Archive

Posts Tagged ‘cache_lite’

PEAR Cache_Lite – efficient group cleaning

September 27th, 2009 Nick No comments

After using PEAR Cache_Lite for a while, we began to notice that as traffic increased the web servers spent more and more time thrashing their discs. On closer inspection we noticed that the servers were pretty much constantly parsing the entire cache directory structure.

Whenever you call Cache_Lite::clean() to remove a group of cached elements, it parses the entire cache directory structure looking for cache files which have the correct group hash in the filename. This was problematic for us because we stored a lot of data in groups, for example with messages – each page of messages for each user was stored in one group. Whenever someone sends a message, the system then deletes the cache group containing the recipient’s messages. As the cache directory structure increased in size, it took longer and longer to parse, and with increasing traffic the web servers were soon doing nothing but parsing the cache directory.

The solution I came up with was to prepend the name of each group with a number which was also cached. So when a request arrives for a cached item in group “messages”, the cache system looked for the cached group identifier number and prepended it to the group name, resulting in an internal group name like “1234_messages”.

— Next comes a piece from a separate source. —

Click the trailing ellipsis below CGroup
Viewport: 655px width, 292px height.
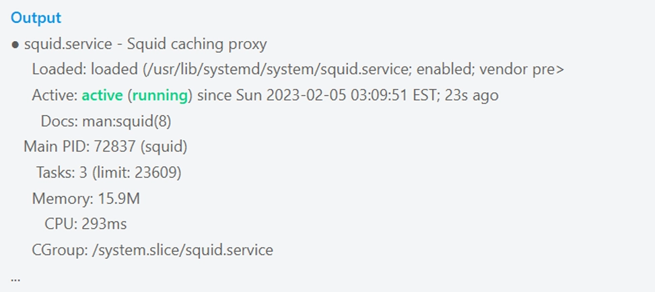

The overhead is an extra cache “get”, but the advantage is that in order to expire a whole group you just have to increment the identifier number by one, (get, increment, save). So when the group is accessed again, the internal group name becomes “1235_messages”, which is not yet set, and so the application can regenerate the cache.

In my opinion this additional “get” is a price worth paying, especially as it’s a relatively very quick operation, and the time saved expiring a group is many times faster.

Finally

You might be thinking to yourself, “what about all those expired cache files just left on the disc?”. Well, we set a CRON job to run every day and delete all files older than 3 days. As none of the caches lasted longer than three days this was a safe duration.

In fact, we don’t use disc caching anywhere near as much as we did, now we use Memcached for most things, but for small and often used caches (such as IDs) we still use the disc cache as it’s by far the fastest.

PEAR Cache_Lite – preventing stampeding

September 3rd, 2009 Nick 3 comments

The PEAR Cache_Lite package is an excellent caching system; lightweight and fast, however when put into use on a high-traffic website a few issues came to light. The first problem we hit was stampeding.

What’s stampeding?

Stampeding is the situation when a request, let’s say from User1, arrives for a cached item that has expired. The cache system returns boolean false and the process of rebuilding that cached data begins, calling the database, formatting the data and so on.

If, during this process of rebuilding the cached data, another request arrives for the same cached item, let’s say from User2, another process of rebuilding the cached data begins. This is because the process started by User1 has not yet finished and so the cache system still returns boolean false when requested for the cached item.

So now we have two processes running, regenerating the same cache item. The situation can get out of hand if more and more requests for the same cache item arrive – causing the load on the web server or database to increase, and everything to potentially grind to a halt.

The solution

What’s required is for the cache system to know that a particular cache is being regenerated and therefore return the old cache until the new data has been regenerated. Thankfully this can be achieved very simply with the addition of just one extra line of code into the Cache_Lite class, Lite.php.

The trick is to touch() the cache file immediately after realising it has expired in the Cache_Lite::get() function. After touching the file, the get function will return false and the calling code will regenerate the cache data.

@touch($this->_file);

By touching the file, the modification time of the cache file is set to the current time and therefore all subsequent requests will think the cache is still valid and return the old data. Once the first process has regenerated the data, it saves it and the cache file once again contains up-to-date data.

Some finishing touches

By touching the cache, processes immediately following the one which is regenerating the fresh data will return out-of-date data, albeit by a matter of seconds – which in most cases really won’t matter nor be noticed.

If, however, something were to happen to the process regenerating the data, such as an uncaught exception, database timeout, etc that it would fail and not save the cache, then the old cache will be valid until it expires again – so it will have effectively been valid for twice its intended lifetime.

We can limit this by setting the modification time in the touch command to be the current time, minus the cache lifetime, plus 60s – which would mean that if the regenerating process were to fail, the cache would only be valid for another 60s.

@touch($this->_file, time() - abs($this->_lifeTime) + 60);